Откуда она знает? Ведь, как я понял из рассказа старушки, в доме ее давно уже нет ни телевизора, ни радио, газет она не читает. Я подошел поближе, но, наоборот, перестал ее слышать. Она перешла на невнятное бормотанье, а потом и на шепот. И я, глядя на суровый образ Иоанна Предтечи, подумал о матерях российских, что потеряли на разных войнах своих сынов. Кто в Афганистане, кто в Чечне, кто в Таджикистане...

Я сам был солдатом, и передо мной никогда не стоял вопрос: за какие идеалы велись эти войны? Или за Родину только под Москвой можно воевать? Уж лучше на дальних рубежах, чем на ближних подступах. И во все века славился русский солдат, вот только сейчас нюни пораспускали... Что детей, что матерей нюнями этими избаловали. Да и какая мать смирится с тем, что ее сына на чужбине убить могут? Как ей объяснить, что и там они за Россию воюют? Ведь и на это возражение ныне придумано: не хотим за такую Россию воевать, не хотим в такой армии служить! А если бы Минин и Пожарский так думали?..
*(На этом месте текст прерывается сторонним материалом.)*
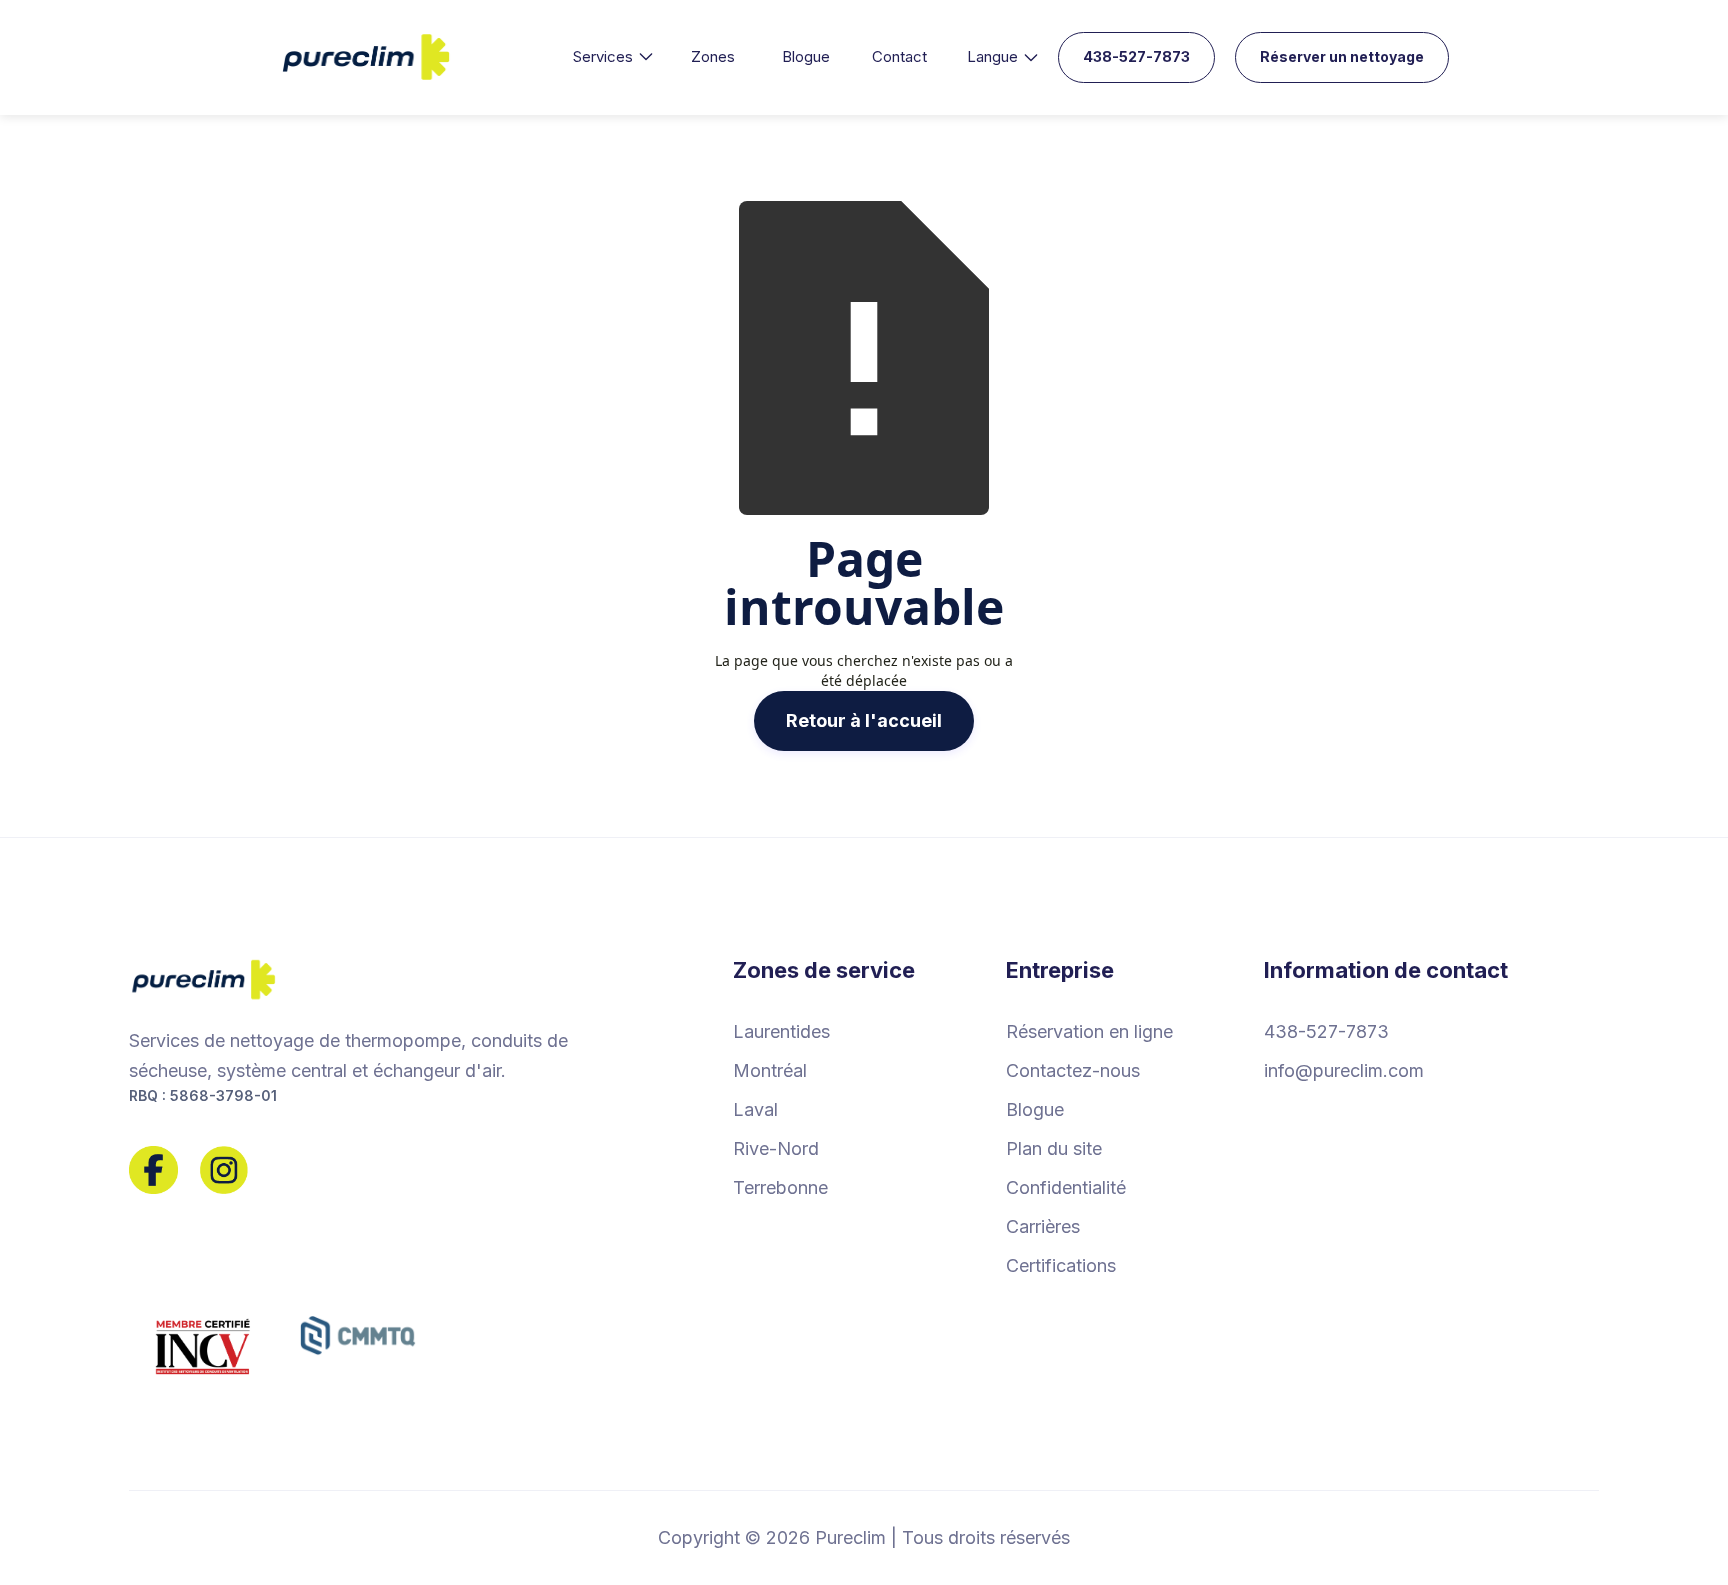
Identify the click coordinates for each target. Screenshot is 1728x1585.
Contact (899, 56)
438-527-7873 (1136, 56)
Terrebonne (780, 1187)
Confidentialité (1066, 1187)
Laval (755, 1109)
- А зачем тогда на Руси мужчины нужны?! - и не увидел я в ее глазах того безумного горя, напротив, какая-то светлая рассудительность и пытливость.

От неожиданного ее вопроса у меня даже сердце вздрогнуло. Выходит, не я ее слушал, а она мои мысли читала... Подступила близко ко мне и глубоко в душу заглянула.

Да уж, зачем нынче мужики нужны? Работу искать, пьянствовать и оплакивать во время застолий державу свою униженную. Или если нет Суворовых, то нет и чудо-богатырей?

- А ты решил, значит, про Машу написать? Зачем? - серебряная прядь волос выскользнула из-под косынки и рассекла ее лицо. - Тебе почему больно?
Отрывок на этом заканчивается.